■ EXERCISES:
1. Please answer these questions about the article on daughters and divorce, each on its own line marked (a), (b), (c):
(a) In Vietnam, how much more likely are the parents of a girl to divorce than the parents of a boy?
(b) At which university was the economist Gordon Dahl?
(c) With which parent do children of divorce usually stay?
2. Please reproduce word for word the part of the article on daughters and divorce that opens with the words containing "Oh, No: It's" and closes with "than parents of a boy.".

═══ TEXT SEGMENT

Oh, No: It's a Girl!
Do daughters cause divorce?
If you want to stay married, three of the most ominous words you'll ever hear are "It's a girl." All over the world, boys hold marriages together, and girls break them up.
In the United States, the parents of a girl are nearly 5 percent more likely to divorce than the parents of a boy. The more daughters, the bigger the effect: The parents of three girls are almost 10 percent more likely to divorce than the parents of three boys. In Mexico and Colombia the gap is wider; in Kenya it's wider still. In Vietnam, it's huge: Parents of a girl are 25 percent more likely to divorce than parents of a boy.
Ever since the economists Gordon Dahl (at the University of Rochester) and Enrico Moretti (at UCLA) established these facts a few months ago, they and their colleagues (and not a few of their colleagues' friends and families) have been spinning hypotheses about what's behind the numbers.
Children of divorce usually stay with the mother, so the question comes down to this: Why do fathers stick around for sons when they won't stick around for daughters? (Or alternatively, why do mothers stay married so their sons can have a father when they won't do the same for their daughters?) Do fathers prefer the company of sons? Do parents think a boy needs a male role model? Do they worry that boys cope less successfully with the emotional consequences of divorce? Or do they believe that an emotionally devastated daughter is somehow less of a tragedy than an emotionally devastated son?

══════
═══ SOURCE EXCERPT

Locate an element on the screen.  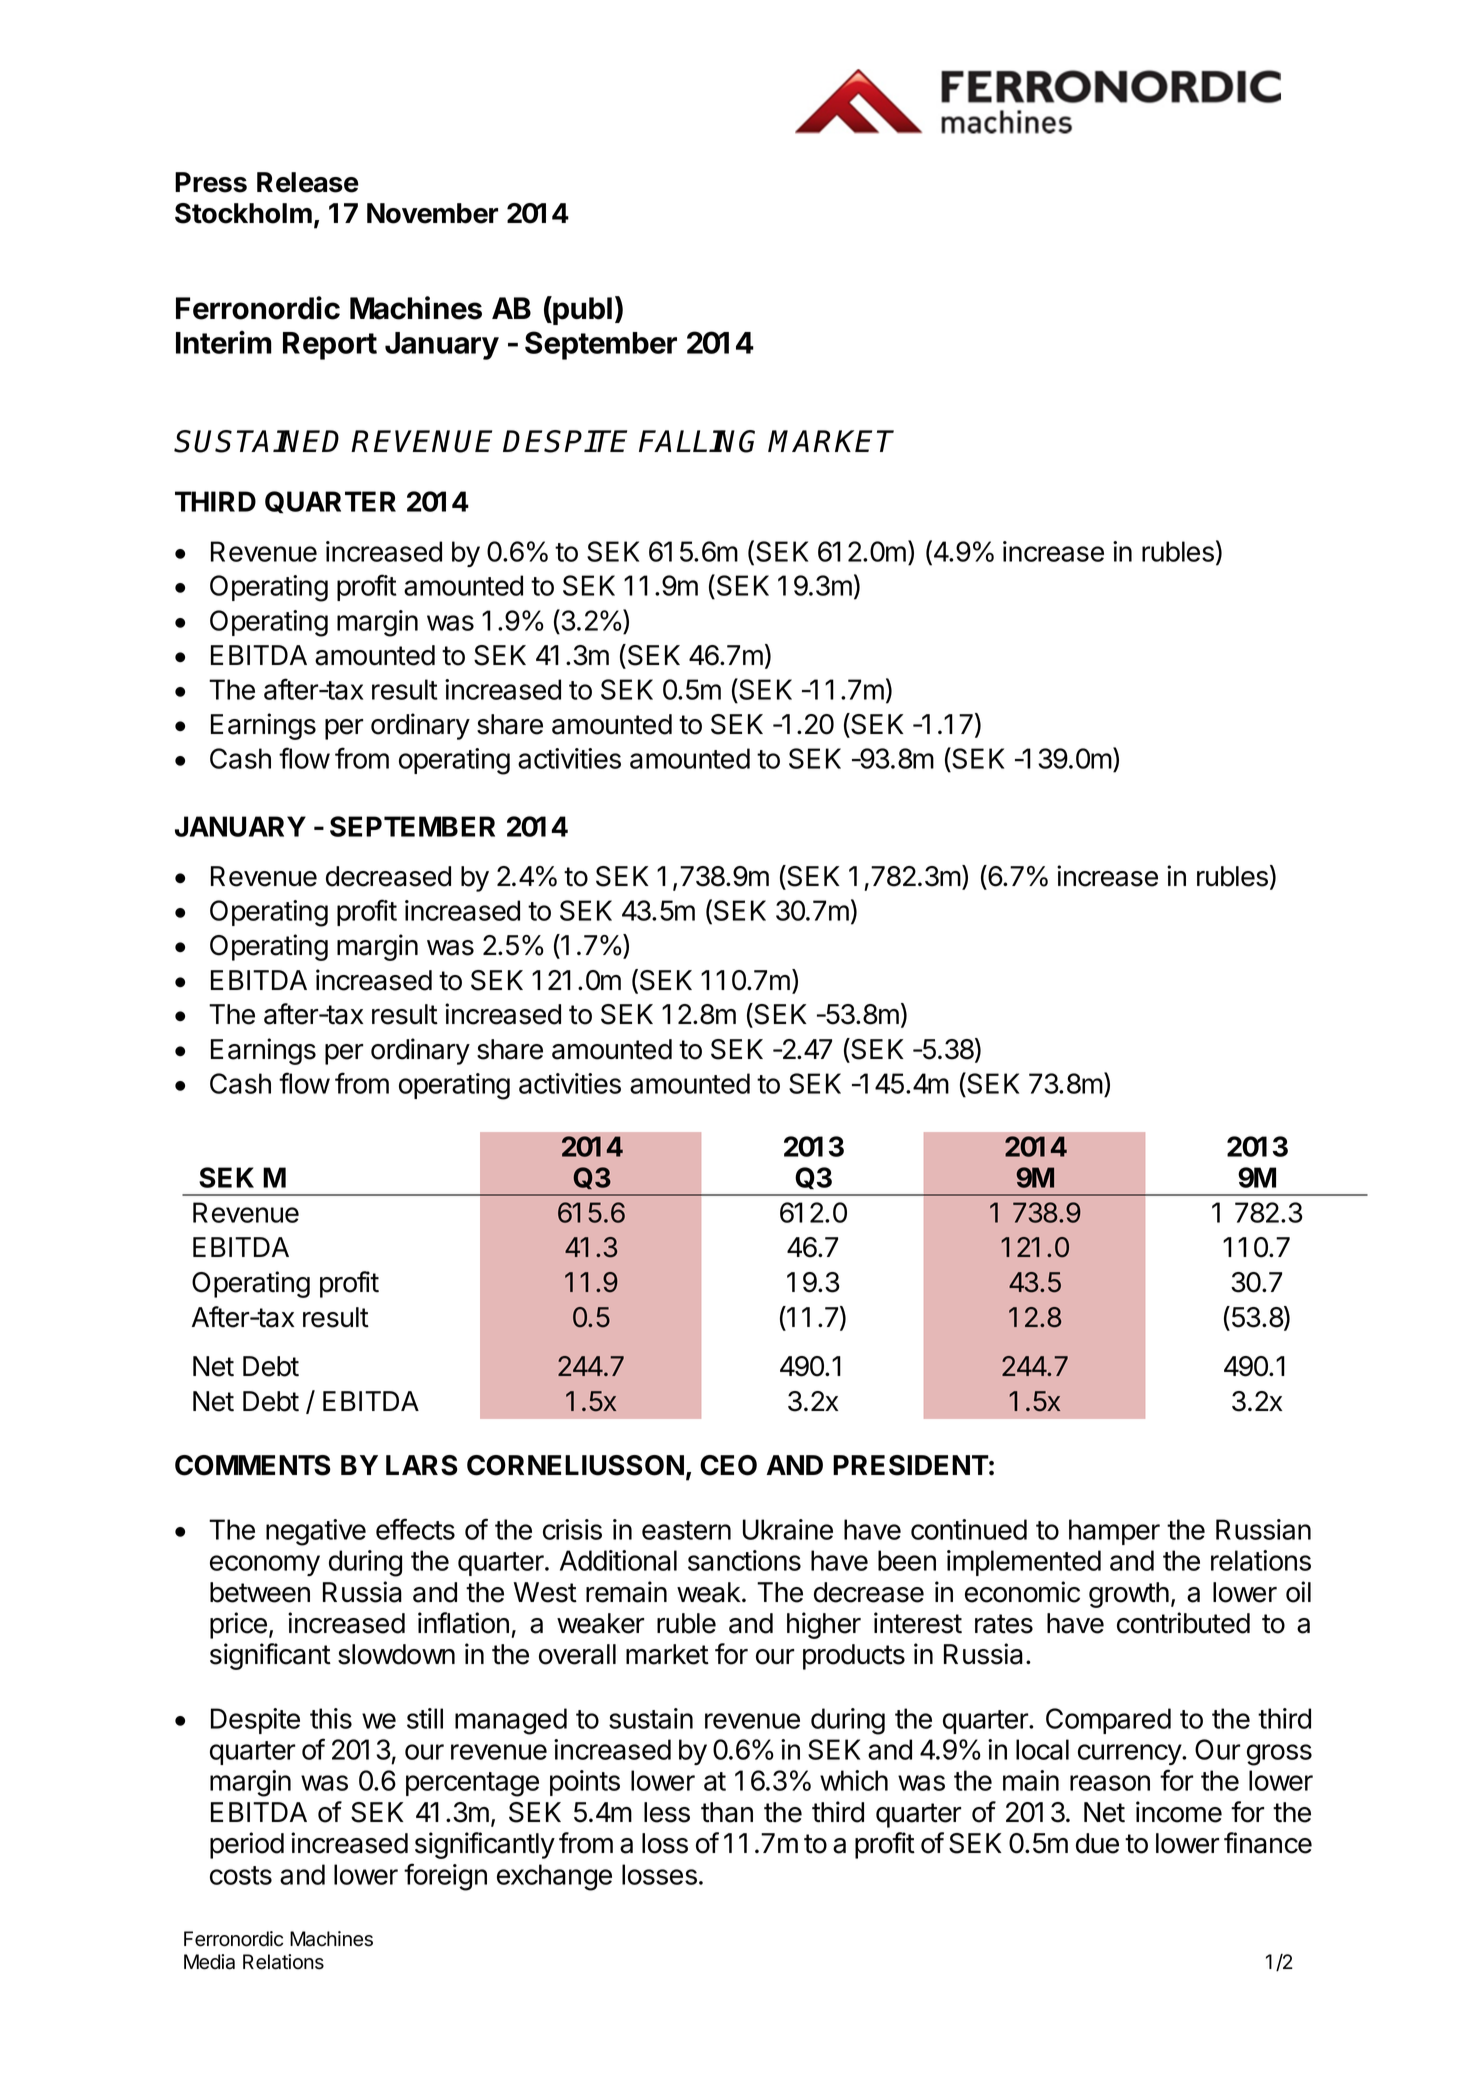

══════

■ RESULTS IN ORDER:
1.
(a) 25 percent more likely
(b) The University of Rochester
(c) The mother

2.
Oh, No: It's a Girl!
Do daughters cause divorce?
If you want to stay married, three of the most ominous words you'll ever hear are "It's a girl." All over the world, boys hold marriages together, and girls break them up.
In the United States, the parents of a girl are nearly 5 percent more likely to divorce than the parents of a boy. The more daughters, the bigger the effect: The parents of three girls are almost 10 percent more likely to divorce than the parents of three boys. In Mexico and Colombia the gap is wider; in Kenya it's wider still. In Vietnam, it's huge: Parents of a girl are 25 percent more likely to divorce than parents of a boy.